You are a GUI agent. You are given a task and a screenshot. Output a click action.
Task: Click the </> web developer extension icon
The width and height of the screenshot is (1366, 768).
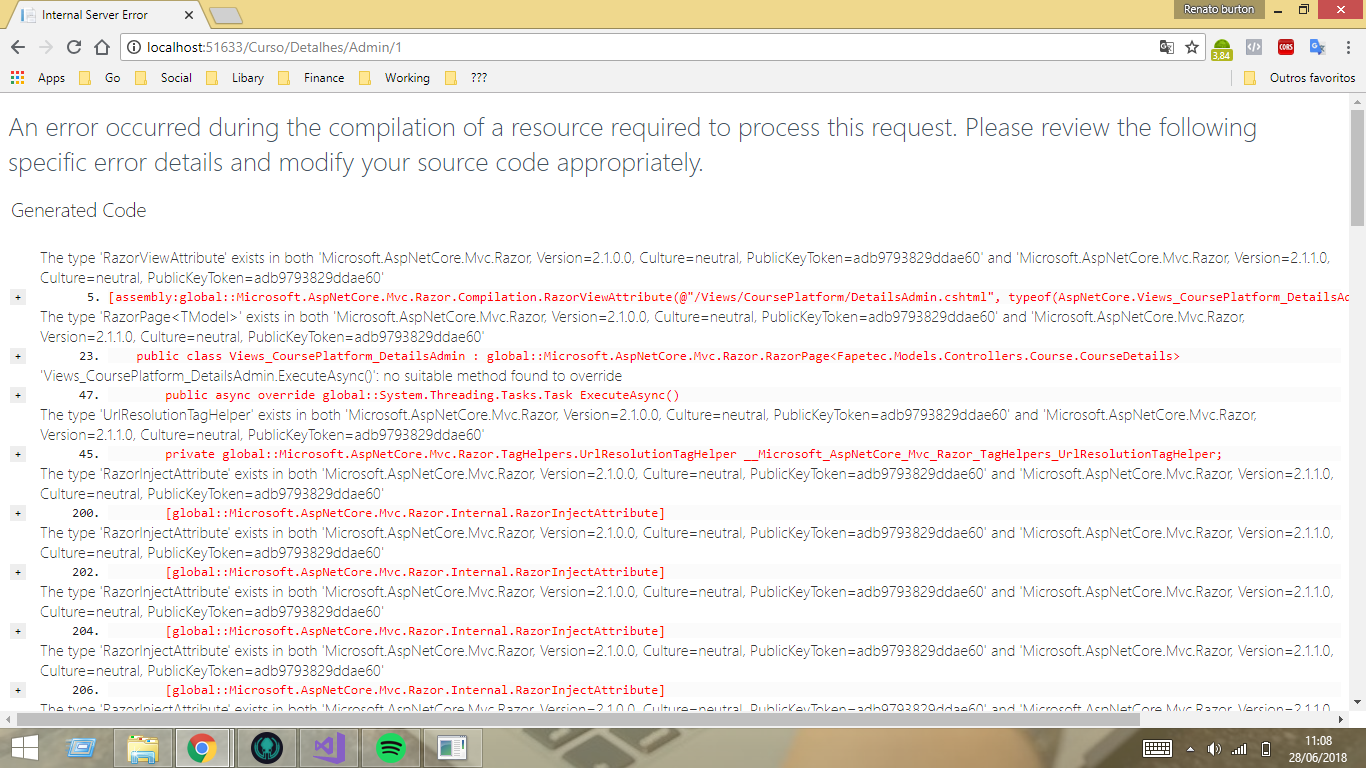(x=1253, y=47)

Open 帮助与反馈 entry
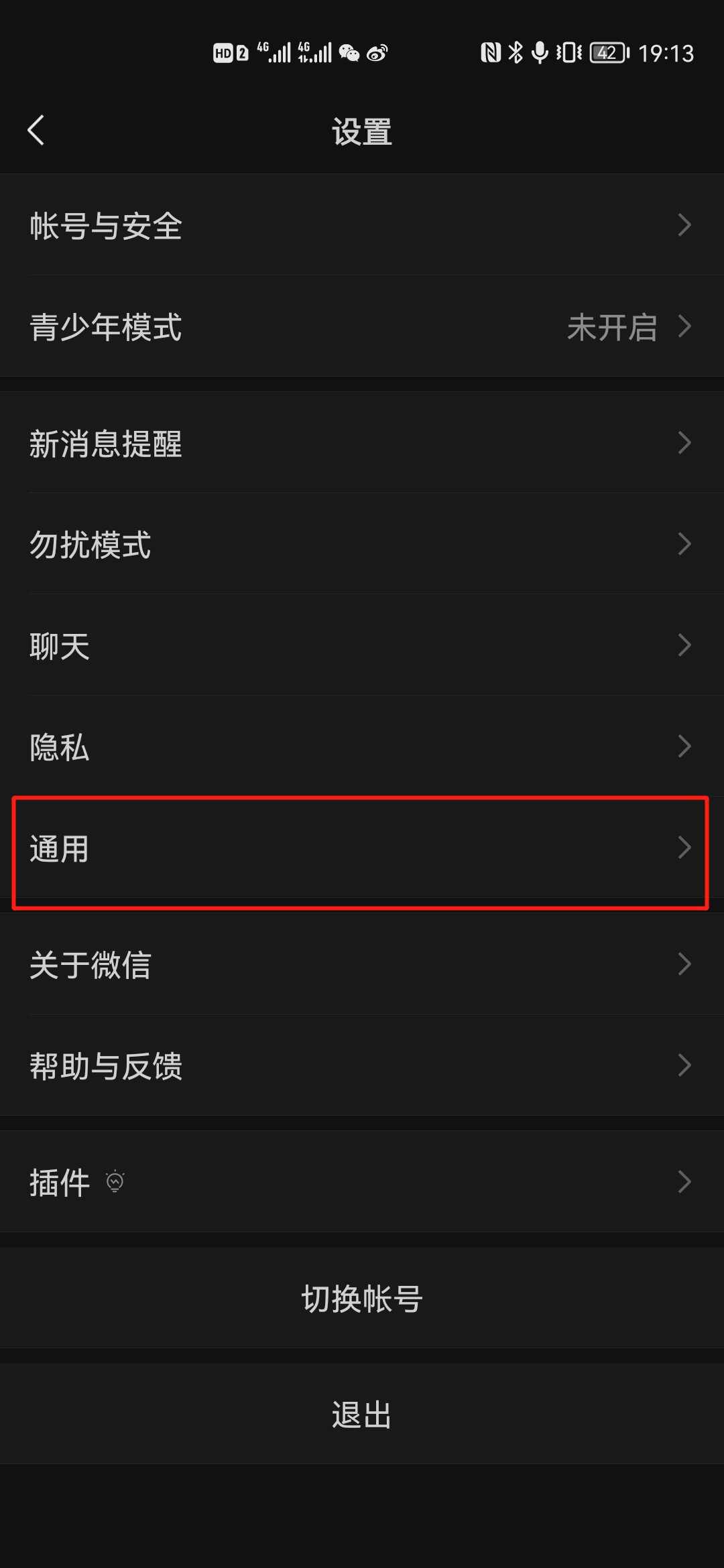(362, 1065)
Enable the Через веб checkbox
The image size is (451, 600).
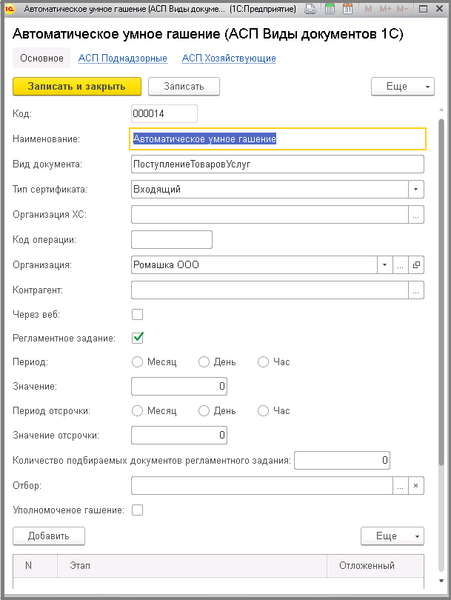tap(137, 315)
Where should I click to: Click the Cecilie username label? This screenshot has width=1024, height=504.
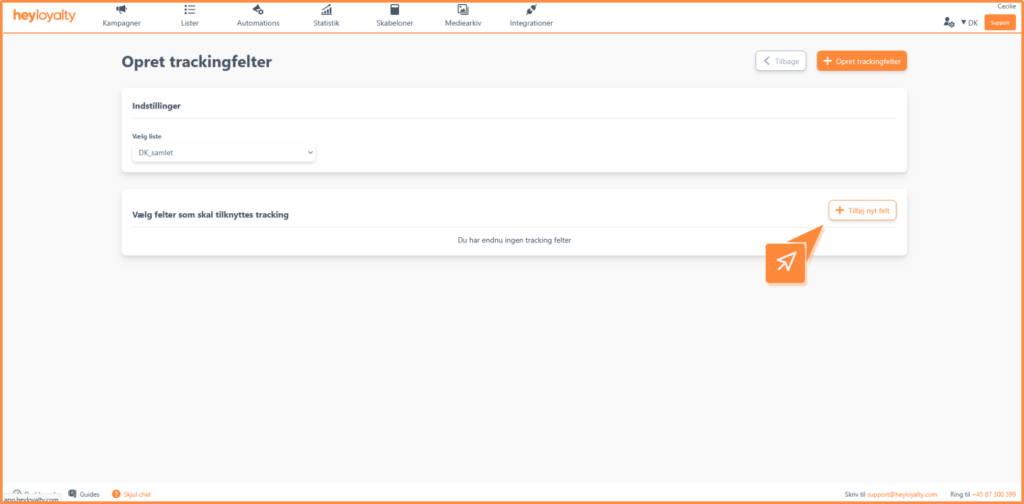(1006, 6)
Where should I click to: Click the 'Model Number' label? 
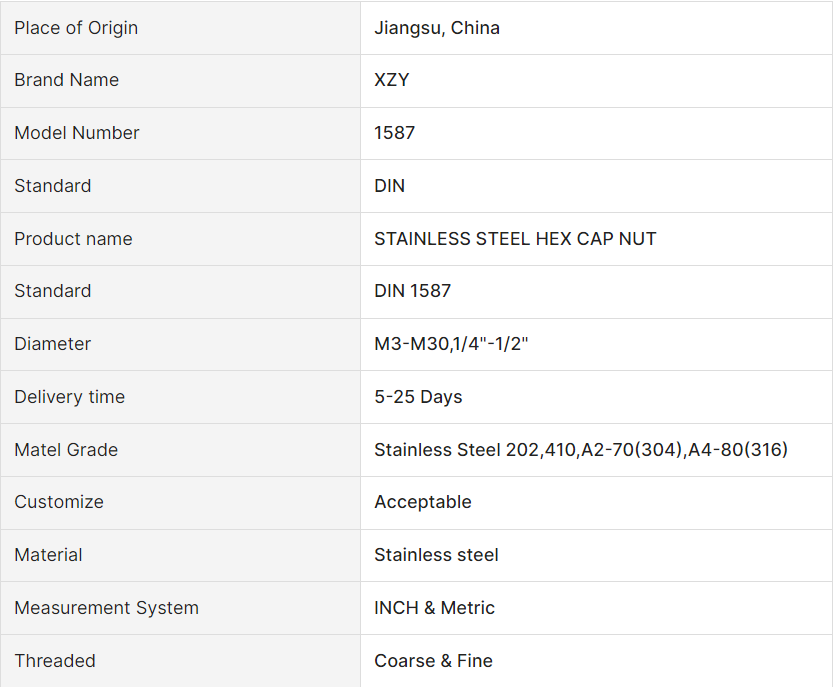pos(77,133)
------------------------------------
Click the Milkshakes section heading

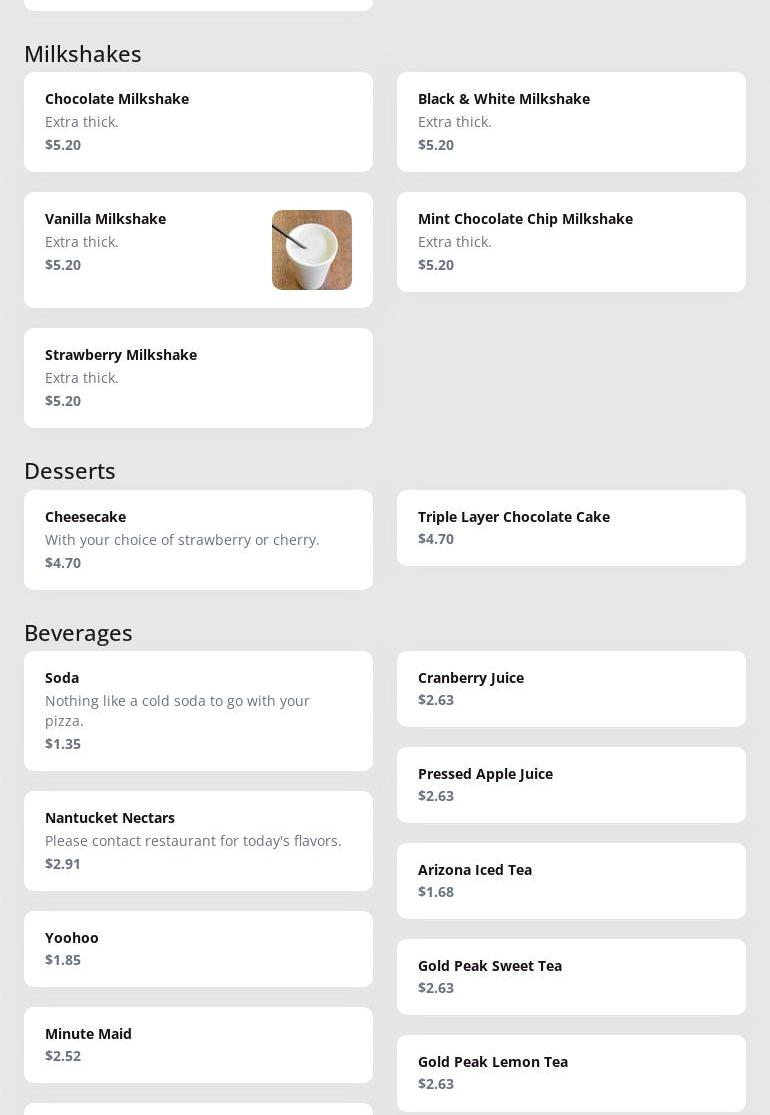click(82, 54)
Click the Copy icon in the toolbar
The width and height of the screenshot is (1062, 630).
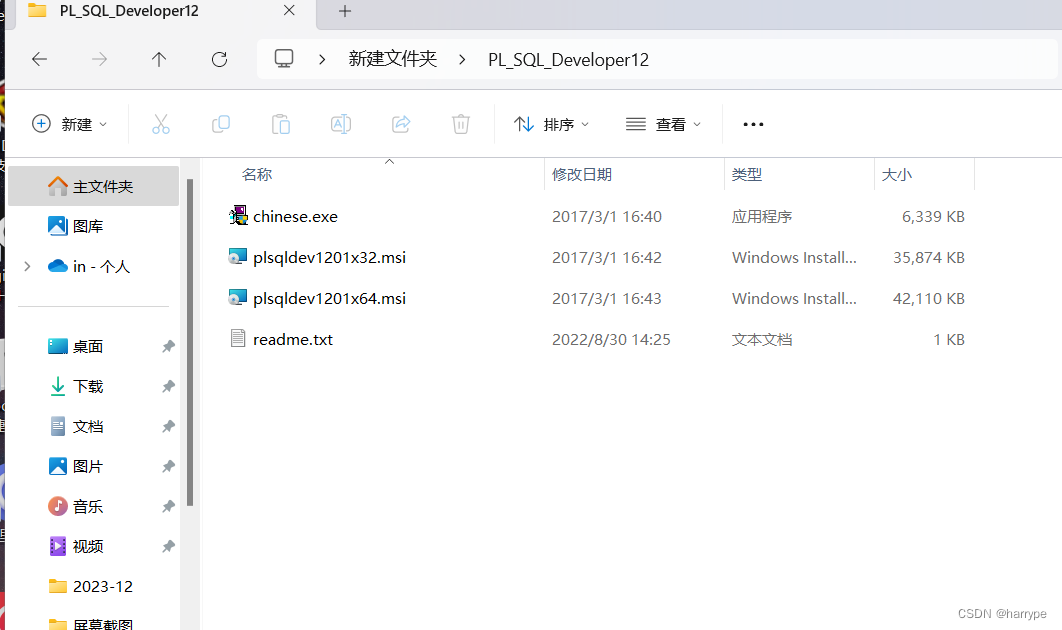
------------------------------------
__Exercise details__
Starting at the line with "Click the Milkshakes section heading" and finishing at the line with "The width and height of the screenshot is (1062, 630).", copy the material above exactly, both lines included. Nothing else goes in, and no pictures.

__Output of the task__
Click the Milkshakes section heading

click(82, 54)
Click the Copy icon in the toolbar
The width and height of the screenshot is (1062, 630).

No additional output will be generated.